Tom Conti's iconic score stirs excitement and transports us back to a time when an entire nation gazed up at the sky. The Right Stuff is burning with bravery and wonder from the first frame until the very last one as Gordo Cooper sails across the ocean sky. It's a moment that puts a lump in my throat and tears in my eyes as I wish America could once again "push the outside of the envelope."

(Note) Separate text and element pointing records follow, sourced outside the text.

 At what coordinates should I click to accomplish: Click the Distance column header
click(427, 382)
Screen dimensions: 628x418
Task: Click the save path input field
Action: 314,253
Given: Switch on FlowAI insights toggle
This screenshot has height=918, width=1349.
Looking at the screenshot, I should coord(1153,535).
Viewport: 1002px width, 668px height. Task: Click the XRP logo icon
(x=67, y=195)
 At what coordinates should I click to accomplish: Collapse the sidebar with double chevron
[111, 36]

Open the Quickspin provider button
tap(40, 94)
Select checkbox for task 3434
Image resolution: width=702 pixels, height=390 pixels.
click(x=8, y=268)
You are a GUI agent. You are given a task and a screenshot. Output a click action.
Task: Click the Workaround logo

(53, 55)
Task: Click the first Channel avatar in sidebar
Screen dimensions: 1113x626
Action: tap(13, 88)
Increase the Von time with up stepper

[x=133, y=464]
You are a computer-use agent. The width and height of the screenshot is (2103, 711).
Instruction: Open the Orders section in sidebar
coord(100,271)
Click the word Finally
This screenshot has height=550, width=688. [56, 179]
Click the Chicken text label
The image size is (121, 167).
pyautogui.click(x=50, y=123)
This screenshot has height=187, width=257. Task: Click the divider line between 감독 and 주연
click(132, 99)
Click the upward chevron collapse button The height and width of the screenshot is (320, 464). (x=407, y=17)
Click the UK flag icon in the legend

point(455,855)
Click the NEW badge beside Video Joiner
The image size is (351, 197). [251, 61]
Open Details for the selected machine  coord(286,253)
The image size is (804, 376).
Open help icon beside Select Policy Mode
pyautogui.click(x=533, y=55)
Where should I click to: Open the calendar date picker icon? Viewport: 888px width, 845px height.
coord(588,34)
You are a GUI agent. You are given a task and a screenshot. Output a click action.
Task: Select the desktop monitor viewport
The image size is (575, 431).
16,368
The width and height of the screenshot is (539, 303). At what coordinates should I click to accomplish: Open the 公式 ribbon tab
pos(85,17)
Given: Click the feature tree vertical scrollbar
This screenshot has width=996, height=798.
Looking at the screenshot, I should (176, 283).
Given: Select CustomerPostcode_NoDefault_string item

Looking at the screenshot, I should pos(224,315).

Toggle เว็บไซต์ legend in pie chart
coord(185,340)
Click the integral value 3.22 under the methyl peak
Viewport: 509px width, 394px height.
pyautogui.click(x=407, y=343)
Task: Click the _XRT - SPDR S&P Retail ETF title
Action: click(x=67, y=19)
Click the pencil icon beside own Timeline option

It's hard to say why The Right Stuff didn't grab audiences at the time. Perhaps they had no desire for historical biopics or they just wanted to see Return of the Jedi again. I find it fascinating that much of the decades popular films were about father figures (literal and figurative) and this one was the least fantastical (but most abstract) and got ignored. Looking back now we can see its influence on everyone from Quentin Tarantino to James Cameron to Christopher Nolan. Of the 80s popcorn entertainments, The Right Stuff is the most complex, technically ambitious and best captured the feel of an era when men said "fuck it" and shot for the stars. Reagan era cinema was filled with illusions of a “simpler” time that likely never existed, but The Right Stuff is cinema's strongest argument that it did.